Pro tip: Show that you understand the difference between correlation and causation by suggesting a randomized controlled experiment (e.g., geo-based A/B test) and accounting for network effects, which are common in marketplace products like Airbnb.

1. Define success metrics and hypotheses

Identify key metrics such as incremental restaurant bookings, revenue, user engagement, and retention. Formulate a hypothesis about how the expansion will impact these metrics.

2. Assess market and strategic fit

Evaluate Montreal's market size, competition, regulatory environment, and alignment with Airbnb's overall strategy. Consider local partnerships and supply-side readiness.

3. Design a controlled experiment

Propose a geo-based A/B test or pilot in select areas of Montreal, with a control group in similar markets. Randomize at the user or neighborhood level to isolate the effect.
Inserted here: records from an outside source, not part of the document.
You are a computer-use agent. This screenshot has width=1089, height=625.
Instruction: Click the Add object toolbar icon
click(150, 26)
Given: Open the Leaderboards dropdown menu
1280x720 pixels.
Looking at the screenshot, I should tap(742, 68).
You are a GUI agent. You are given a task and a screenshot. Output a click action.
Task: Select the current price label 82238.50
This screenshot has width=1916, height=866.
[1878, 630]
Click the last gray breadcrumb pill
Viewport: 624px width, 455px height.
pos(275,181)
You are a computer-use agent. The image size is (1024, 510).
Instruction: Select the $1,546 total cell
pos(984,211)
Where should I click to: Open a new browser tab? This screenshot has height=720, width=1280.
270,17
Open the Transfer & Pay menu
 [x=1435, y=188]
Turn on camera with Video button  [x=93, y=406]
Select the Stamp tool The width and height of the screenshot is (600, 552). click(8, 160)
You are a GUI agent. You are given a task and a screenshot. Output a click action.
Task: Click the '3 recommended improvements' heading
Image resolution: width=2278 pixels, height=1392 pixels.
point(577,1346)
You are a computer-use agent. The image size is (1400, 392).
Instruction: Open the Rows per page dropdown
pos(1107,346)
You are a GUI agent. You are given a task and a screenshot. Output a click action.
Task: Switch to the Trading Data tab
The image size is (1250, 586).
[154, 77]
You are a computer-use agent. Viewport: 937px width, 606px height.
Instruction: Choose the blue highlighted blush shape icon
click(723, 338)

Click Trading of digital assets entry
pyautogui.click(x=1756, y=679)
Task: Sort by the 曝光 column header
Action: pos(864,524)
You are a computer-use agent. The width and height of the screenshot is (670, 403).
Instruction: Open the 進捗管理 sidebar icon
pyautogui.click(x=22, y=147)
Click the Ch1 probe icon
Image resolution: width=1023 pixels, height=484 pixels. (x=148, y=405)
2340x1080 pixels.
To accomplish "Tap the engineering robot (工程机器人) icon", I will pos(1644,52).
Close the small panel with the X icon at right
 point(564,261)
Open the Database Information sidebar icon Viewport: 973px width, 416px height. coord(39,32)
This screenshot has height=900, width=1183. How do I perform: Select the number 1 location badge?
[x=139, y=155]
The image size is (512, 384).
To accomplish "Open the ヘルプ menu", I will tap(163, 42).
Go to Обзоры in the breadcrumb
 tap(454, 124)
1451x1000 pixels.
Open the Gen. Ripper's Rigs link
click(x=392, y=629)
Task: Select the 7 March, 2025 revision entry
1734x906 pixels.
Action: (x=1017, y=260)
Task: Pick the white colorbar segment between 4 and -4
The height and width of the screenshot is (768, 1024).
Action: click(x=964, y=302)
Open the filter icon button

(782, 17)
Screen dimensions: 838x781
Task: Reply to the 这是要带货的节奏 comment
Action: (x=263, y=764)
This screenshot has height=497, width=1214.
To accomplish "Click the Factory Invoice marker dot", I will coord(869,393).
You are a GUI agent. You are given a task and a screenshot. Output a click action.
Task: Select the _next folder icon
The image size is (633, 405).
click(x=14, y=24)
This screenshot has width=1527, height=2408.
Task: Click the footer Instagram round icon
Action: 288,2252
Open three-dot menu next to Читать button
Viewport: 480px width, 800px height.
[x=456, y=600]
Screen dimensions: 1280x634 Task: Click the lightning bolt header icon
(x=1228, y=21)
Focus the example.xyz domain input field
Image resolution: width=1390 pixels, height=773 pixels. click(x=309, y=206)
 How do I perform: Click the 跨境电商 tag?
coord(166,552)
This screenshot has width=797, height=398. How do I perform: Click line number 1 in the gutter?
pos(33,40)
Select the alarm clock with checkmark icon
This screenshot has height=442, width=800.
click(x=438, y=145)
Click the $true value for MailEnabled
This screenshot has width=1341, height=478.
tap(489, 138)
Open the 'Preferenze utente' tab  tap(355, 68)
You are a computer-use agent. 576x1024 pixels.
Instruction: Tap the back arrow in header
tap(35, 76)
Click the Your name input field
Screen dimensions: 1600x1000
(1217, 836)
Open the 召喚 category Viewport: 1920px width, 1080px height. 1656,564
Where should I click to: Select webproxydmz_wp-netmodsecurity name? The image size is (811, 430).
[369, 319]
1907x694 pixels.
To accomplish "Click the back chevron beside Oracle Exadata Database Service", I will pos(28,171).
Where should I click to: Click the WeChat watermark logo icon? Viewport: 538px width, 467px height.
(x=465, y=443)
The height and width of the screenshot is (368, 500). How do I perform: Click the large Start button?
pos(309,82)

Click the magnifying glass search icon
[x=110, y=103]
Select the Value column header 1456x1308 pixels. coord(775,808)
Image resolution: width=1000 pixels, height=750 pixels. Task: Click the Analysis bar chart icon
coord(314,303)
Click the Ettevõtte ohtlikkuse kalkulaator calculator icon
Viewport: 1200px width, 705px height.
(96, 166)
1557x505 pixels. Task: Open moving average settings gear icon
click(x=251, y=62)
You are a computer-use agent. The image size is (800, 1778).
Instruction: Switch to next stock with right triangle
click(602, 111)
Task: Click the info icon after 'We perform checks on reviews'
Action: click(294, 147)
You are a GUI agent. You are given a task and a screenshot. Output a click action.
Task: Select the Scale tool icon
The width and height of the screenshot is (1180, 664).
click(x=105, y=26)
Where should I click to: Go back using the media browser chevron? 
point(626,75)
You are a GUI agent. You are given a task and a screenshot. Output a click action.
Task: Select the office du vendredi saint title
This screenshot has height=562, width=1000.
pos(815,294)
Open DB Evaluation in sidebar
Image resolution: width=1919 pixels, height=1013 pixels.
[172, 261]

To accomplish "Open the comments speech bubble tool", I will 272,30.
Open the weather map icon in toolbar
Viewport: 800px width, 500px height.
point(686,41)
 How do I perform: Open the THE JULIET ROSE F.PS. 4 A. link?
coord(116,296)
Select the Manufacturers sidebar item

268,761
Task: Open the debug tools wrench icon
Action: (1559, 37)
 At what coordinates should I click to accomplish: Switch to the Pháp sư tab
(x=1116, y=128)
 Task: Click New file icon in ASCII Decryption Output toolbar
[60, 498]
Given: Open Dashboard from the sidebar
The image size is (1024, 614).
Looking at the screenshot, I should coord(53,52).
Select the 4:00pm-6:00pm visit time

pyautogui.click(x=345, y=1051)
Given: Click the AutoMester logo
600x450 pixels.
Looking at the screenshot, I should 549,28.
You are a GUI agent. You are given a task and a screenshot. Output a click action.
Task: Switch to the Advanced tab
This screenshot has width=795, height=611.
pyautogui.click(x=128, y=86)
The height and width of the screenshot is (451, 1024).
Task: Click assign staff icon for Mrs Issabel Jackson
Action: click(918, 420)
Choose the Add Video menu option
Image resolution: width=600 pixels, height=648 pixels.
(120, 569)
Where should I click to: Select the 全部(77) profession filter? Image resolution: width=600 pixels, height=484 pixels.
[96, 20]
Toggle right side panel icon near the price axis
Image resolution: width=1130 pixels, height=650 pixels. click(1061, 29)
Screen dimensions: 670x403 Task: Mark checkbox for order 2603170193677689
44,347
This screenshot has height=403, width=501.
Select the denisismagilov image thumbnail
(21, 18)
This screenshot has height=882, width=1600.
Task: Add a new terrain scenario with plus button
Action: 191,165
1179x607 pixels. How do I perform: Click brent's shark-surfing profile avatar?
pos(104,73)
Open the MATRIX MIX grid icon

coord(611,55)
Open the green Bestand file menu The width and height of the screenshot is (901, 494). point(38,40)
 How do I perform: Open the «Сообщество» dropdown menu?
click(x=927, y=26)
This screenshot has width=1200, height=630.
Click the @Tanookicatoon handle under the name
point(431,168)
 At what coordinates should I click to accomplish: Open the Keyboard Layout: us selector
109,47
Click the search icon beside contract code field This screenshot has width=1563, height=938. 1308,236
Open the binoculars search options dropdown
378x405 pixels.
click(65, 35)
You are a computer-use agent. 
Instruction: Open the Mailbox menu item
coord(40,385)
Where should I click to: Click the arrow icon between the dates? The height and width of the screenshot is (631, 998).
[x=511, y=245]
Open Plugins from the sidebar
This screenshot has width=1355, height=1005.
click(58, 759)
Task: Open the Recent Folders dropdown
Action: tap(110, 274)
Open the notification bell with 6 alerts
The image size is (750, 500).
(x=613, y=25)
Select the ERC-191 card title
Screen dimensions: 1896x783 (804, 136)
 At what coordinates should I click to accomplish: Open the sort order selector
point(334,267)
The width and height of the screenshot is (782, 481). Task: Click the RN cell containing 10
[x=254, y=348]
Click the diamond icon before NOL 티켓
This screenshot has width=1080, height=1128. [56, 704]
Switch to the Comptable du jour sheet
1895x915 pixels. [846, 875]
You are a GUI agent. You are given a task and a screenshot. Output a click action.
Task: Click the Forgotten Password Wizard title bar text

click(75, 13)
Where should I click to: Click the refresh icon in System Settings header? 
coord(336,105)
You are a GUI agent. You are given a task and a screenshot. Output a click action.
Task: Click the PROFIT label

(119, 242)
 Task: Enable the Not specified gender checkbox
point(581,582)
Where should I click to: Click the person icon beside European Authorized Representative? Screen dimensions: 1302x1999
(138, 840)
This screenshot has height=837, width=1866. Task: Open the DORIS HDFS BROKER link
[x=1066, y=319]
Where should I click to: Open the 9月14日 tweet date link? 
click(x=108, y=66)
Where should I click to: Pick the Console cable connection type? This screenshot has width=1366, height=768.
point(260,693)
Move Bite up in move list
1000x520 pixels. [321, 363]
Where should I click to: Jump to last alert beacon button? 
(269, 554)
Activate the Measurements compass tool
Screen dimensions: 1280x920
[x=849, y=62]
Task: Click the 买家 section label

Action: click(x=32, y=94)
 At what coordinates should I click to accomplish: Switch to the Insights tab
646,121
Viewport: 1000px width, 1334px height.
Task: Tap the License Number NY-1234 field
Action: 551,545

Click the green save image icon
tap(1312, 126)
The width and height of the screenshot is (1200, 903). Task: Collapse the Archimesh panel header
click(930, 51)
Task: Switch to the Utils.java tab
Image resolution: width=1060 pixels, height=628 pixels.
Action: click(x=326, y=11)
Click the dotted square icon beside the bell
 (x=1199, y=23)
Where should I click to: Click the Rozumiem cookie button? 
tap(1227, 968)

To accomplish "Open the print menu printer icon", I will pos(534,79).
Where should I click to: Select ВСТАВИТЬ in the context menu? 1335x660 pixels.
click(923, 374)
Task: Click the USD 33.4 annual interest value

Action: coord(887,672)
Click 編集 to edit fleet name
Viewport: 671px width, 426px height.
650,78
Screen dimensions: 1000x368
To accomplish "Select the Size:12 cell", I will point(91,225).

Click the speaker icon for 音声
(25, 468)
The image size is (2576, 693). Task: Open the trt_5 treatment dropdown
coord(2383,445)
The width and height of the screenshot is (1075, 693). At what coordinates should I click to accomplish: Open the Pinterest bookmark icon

4. Measure and analyze results

Collect data over a sufficient period, analyze statistical significance, and check for cannibalization or network effects. Compare against pre-defined success thresholds.

5. Decide on full rollout

Based on results, recommend scaling, iterating, or abandoning. Outline a phased rollout plan if successful, including monitoring and iteration.

Key Points to Mention

  • Define clear, measurable success metrics (e.g., incremental bookings, revenue, retention).
  • Use a randomized controlled experiment (e.g., geo-based A/B test) to establish causality.
  • Consider local market factors: regulations, competition, cultural preferences, and supply.
  • Account for network effects and potential cannibalization of existing offerings.
  • Set a pre-determined decision rule (e.g., minimum detectable effect, statistical power).
  • Propose a phased rollout with monitoring and feedback loops.

AI-generated suggestions, not part of the candidate's original notes. May be inaccurate — verify before relying on them.